-- Records for this exercise follows --

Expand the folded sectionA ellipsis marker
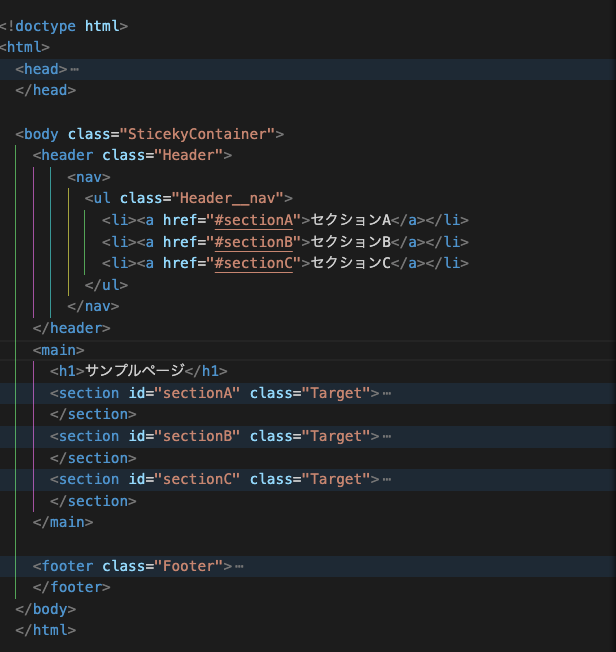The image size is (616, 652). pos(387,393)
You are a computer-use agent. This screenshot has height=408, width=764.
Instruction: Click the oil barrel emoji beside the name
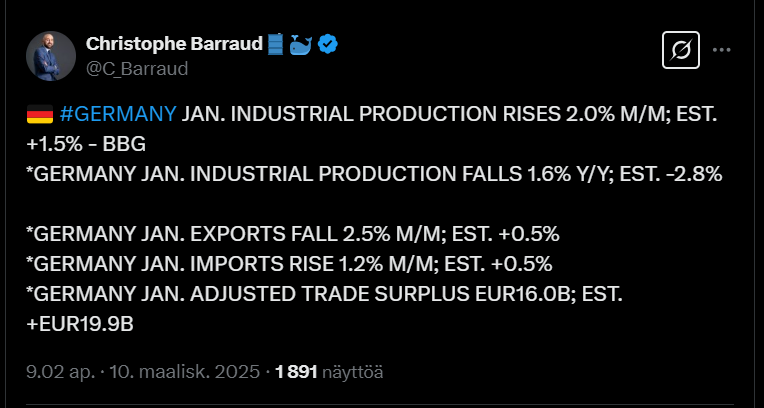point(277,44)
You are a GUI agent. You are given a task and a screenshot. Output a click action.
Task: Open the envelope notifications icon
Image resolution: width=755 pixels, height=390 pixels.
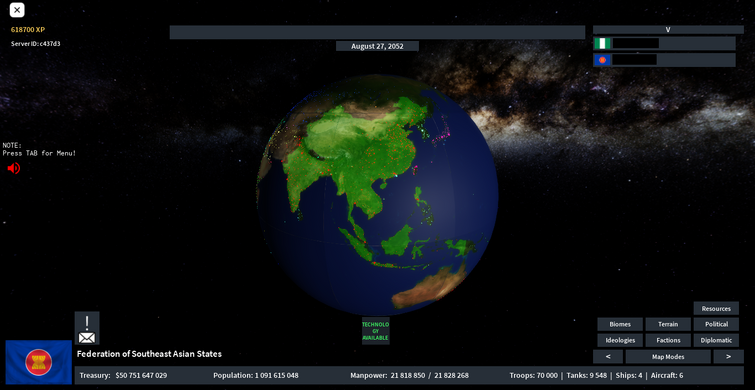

-- Records for this exercise concluded --

• **What the exercise asks**:
Reproduce the listing exactly, images omitted.

• **Answer**:
Expand the folded sectionA ellipsis marker
The image size is (616, 652). pos(387,393)
You are a computer-use agent. This screenshot has height=408, width=764.
Instruction: Click the oil barrel emoji beside the name
point(277,44)
You are a GUI agent. You are given a task and a screenshot. Output a click action.
Task: Open the envelope notifications icon
Image resolution: width=755 pixels, height=390 pixels.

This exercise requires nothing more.